I would be a “big fat liar” (yeah, yeah–bad play on words) if I didn’t say that this film wasn’t made for the likes of me. With Frankie Muniz of “Malcolm in the Middle” fame and Nickelodeon starlet Amanda Bynes heading the cast and the crew responsible Nick’s “All That” (and related shows) behind the camera, there’s no doubt that I’m at least a full decade removed from the film’s target demographic.
That ‘tween audience will very likely eat up this comedy, where perpetually lying student Jason Shepherd (Muniz) looks to even the score with ruthless Hollywood producer Marty Wolf (Paul Giamatti, doing a variation on his “Pig Vomit” role in “Private Parts”), who stole his English paper and is turning it into his next blockbuster movie. Needless to say the film is more or less a fantasy, even before Jason, with the help of his best friend Kaylee (Bynes), starts pulling elaborate pranks on the egomaniacal Marty.

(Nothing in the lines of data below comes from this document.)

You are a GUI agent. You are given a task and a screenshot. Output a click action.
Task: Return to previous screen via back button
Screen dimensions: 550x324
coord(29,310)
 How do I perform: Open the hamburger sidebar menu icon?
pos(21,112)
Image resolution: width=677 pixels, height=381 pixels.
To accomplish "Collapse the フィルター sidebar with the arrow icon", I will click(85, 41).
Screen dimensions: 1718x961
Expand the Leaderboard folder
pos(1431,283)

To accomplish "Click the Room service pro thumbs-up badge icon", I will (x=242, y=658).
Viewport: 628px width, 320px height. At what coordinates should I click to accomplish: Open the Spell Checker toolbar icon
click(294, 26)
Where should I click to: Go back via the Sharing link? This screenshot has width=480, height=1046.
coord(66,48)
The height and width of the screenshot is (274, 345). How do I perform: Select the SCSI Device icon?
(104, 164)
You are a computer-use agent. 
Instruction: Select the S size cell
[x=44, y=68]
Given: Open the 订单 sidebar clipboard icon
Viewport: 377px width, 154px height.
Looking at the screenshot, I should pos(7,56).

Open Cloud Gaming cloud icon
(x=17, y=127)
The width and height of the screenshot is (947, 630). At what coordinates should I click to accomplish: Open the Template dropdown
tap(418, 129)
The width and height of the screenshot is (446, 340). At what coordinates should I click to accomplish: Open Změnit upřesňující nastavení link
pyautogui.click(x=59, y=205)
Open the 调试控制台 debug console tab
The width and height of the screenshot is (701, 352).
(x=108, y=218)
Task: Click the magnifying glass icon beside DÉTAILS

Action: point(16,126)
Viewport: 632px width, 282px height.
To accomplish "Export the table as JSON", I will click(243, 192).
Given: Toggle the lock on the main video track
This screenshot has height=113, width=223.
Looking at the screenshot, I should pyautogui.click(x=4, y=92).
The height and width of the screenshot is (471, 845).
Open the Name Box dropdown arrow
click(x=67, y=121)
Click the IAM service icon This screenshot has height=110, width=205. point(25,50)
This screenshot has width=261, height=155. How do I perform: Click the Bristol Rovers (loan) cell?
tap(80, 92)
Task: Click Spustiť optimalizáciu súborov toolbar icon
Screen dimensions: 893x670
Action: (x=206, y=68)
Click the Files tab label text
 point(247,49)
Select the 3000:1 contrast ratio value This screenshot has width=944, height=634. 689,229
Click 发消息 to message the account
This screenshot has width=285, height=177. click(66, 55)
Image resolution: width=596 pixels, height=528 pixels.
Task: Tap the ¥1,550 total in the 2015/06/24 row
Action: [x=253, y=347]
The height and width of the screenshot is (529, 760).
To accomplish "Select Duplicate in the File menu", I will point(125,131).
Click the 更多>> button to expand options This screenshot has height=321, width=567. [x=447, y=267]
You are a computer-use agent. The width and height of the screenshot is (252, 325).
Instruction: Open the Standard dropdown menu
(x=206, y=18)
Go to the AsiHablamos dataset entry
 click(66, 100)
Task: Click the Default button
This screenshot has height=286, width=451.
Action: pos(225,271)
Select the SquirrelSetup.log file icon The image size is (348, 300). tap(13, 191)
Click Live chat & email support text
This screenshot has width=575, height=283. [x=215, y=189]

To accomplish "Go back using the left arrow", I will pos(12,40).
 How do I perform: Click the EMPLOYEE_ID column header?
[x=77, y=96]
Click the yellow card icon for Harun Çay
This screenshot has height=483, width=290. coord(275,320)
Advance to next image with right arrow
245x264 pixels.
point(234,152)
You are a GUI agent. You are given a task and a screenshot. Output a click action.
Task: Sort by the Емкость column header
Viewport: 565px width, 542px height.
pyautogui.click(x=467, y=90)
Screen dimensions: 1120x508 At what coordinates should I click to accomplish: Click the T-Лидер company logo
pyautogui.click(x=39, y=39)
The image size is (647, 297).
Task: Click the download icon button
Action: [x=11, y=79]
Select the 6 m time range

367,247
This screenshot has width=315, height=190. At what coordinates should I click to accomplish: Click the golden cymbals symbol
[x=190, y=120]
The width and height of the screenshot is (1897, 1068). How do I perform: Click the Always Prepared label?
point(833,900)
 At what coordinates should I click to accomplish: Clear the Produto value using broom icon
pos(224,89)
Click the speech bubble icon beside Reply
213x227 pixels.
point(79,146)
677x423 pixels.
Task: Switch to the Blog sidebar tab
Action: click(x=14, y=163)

And indeed how elaborate and downright preposterous Jason’s scheming is–though given the age of the audience for whom the film was made, such broadness in execution is to be expected. More surprising and sickening is how Universal uses the film to blatantly plug video catalog titles such as “The Mummy” and “Back to the Future”; the upcoming “E.T.” reissue; and, above all, their Hollywood theme park. (Pundits who complain about embedded advertising in children’s entertainment should look no further for support for their argument.) Sadly, such shameless huckstering is all that will capture much of the adult viewers’ attention. Muniz and Bynes are likable if clearly not exerting themselves here, and as said earlier, the over-the-top comedy is pitched decidedly low (in age range). Once again, it’s another so-called “family film” that will only have appeal to a certain segment of the household unit.